*** Begin section ***

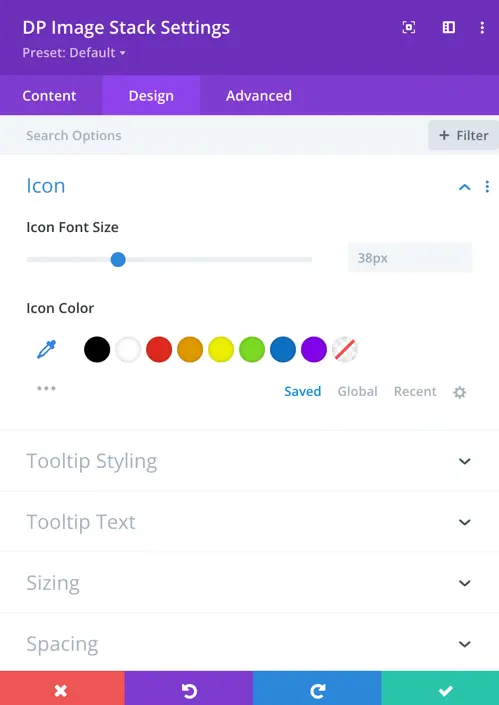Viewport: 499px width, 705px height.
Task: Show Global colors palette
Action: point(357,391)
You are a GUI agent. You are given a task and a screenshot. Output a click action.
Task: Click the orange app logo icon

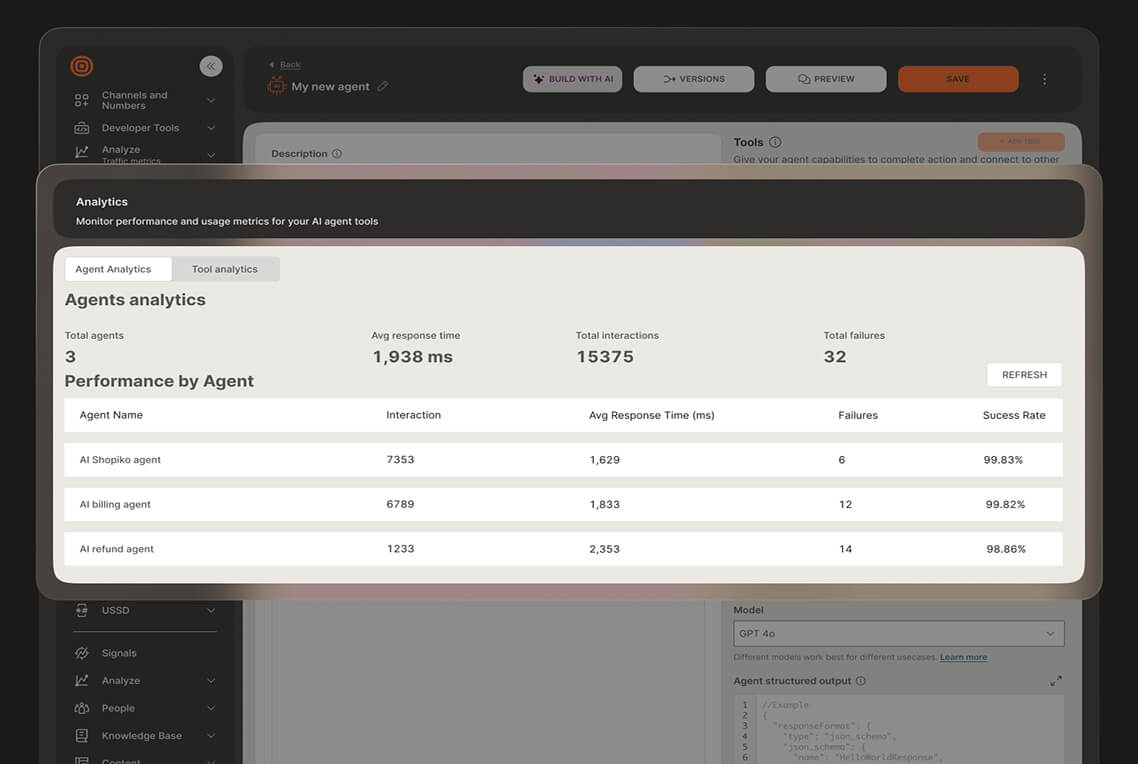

*** End section ***

• [What you have to do]: In the answer, include exactly the lines from the one containing "You are a GUI" through the end of the records above and no pictures at all.

• [Output below]:
You are a GUI agent. You are given a task and a screenshot. Output a click action.
Task: Click the orange app logo icon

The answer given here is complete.